背景

勤めている企業でセキュリティ対策の担当になったこともあり、去年ぐらいからセキュリティ対策を強化するべく色々と試行錯誤して来ました。AWS Cloud Trailを活用して行きたいですが、ログを全て人間が目で確認するのはあまり現実的ではないです。

何か怪しい動きがあった時に自動でSlackに通知される仕組みがあれば、日々に運用が簡単になりますね。

AWSコンソールから手作業で作成しても良かったのですが、保守性と移植性を考えるとTerraformで定義した方が良いので、 terraform apply するだけで通知の仕組みが動くように実装しました。

機能＆効果

ユーザーがコンソールにログインした時と、ログインに失敗した時に通知されます。

(赤く隠された部分はクライアントのIPアドレスです。)

ログインに成功した場合は 🟢 ログインに失敗した場合は ⚠️ という風に表示がわかれます。

ちなみに信頼できないIPアドレスからログインに成功した場合は 🔴 です。

下記のようにフィルターを定義することで、任意の操作を通知させることが可能です。

	consoleLogin: (record) => {
        const event = record.eventName
        const name = record.userIdentity.userName
        const ip = record.sourceIPAddress
        const error = record.errorMessage
        if (event !== 'ConsoleLogin') {
            return null
        } else if (error) {
            return `:warning: [${name}] Console login failed from ${ip}. Error: ${error}`
        } else if (config.TRUSTED_IPS.indexOf(ip) !== -1) {
            return `:large_green_circle: [${name || "ROOT"}] Console login from trusted IP(${ip}) detected.`
        } else {
            return `:red_circle: [${name || "ROOT"}] Console login from untrusted IP(${ip}) detected.`
        }
    }

Cloud Trail のログが record に渡されますので、返り値が null であれば、通知はされません。文字列であれば、その内容が Slack に通知される仕組みです。

構成

Cloud Trail のログを S3 に出力して、S3 のファイルアップロードをトリガーに Lambda が動作して Slack に通知するシンプルな仕組みです。

実装

Terraformのコードは GitHub 上に保存しています。

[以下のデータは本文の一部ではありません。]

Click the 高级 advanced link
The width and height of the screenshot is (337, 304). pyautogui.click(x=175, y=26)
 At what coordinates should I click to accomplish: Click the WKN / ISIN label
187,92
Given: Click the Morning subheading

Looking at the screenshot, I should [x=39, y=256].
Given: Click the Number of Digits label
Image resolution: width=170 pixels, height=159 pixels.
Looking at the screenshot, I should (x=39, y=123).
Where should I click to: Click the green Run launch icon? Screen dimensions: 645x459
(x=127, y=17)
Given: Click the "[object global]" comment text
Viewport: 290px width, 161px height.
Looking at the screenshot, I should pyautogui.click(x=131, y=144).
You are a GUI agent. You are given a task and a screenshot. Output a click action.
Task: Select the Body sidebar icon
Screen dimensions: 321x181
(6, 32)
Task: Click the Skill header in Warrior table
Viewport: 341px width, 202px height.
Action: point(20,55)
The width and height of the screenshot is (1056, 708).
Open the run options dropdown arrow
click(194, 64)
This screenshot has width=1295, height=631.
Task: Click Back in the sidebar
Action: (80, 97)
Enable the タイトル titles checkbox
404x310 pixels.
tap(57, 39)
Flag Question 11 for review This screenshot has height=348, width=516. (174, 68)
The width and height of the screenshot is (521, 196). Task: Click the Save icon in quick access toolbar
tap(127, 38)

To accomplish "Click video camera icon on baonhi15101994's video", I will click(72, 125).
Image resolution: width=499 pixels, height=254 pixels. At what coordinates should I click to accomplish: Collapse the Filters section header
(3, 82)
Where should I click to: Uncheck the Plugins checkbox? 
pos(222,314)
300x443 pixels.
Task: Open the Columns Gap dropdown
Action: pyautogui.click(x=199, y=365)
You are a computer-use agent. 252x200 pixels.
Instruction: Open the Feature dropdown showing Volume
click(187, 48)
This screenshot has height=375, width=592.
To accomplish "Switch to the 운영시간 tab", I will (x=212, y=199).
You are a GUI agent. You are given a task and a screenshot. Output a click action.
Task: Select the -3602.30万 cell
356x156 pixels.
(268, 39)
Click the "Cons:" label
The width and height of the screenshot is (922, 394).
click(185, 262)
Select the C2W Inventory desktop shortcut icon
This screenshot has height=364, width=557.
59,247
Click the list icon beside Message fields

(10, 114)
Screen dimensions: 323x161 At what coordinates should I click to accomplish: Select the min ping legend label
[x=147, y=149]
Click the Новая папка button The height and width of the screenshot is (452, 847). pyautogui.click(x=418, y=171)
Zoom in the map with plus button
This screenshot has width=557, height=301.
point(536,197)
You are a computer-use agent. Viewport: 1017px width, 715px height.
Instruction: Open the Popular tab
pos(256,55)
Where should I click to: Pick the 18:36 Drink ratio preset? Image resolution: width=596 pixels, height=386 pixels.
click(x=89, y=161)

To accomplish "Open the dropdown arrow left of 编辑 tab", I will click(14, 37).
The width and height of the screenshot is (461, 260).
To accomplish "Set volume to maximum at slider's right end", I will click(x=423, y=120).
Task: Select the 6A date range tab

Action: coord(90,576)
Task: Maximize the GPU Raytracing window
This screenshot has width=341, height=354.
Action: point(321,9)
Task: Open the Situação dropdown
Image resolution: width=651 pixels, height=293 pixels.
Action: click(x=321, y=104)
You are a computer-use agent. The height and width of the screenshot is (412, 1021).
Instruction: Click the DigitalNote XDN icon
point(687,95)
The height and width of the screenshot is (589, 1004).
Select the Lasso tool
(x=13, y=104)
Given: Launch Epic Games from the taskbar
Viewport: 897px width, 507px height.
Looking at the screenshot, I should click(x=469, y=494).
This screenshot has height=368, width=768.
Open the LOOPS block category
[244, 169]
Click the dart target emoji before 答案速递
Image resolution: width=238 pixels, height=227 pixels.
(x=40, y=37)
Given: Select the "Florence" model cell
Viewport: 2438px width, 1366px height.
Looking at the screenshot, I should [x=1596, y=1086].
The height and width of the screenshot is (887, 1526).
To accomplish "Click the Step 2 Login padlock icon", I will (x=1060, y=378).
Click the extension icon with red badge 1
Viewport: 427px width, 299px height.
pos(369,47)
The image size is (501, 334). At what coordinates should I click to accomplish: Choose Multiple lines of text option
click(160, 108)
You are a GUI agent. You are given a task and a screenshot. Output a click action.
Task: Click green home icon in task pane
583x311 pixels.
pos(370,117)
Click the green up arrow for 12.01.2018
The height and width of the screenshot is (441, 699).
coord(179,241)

Clone してから、設定を書き換えるだけで動作します。 terraform apply でLambdaの実装も一緒にデプロイされます。

sample.tfbackend

Terraform の state ファイルを保存するための S3 バケット

bucket = バケット名(アクセス権限のあるバケット)
key    = stateファイル名(任意)
region = バケットを作成したリージョン

sample.tfvars

システムの設定ファイル

ORG_NAME = 組織名、Terraformが作成するリソースの名前のプレフィックスに使用されます。

TRUSTED_IPS = 信頼できるIPをコンマ区切りで設定します。

SLACK_WEBHOOK_URL = 通知するためのSlack Webhook URL

まとめ

EC2の終了や様々なリソースの削除など、危険な操作がたくさんありますので、時間があれば、フィルターをたくさん作って、付けたり外したりできるようにしようと考えてます。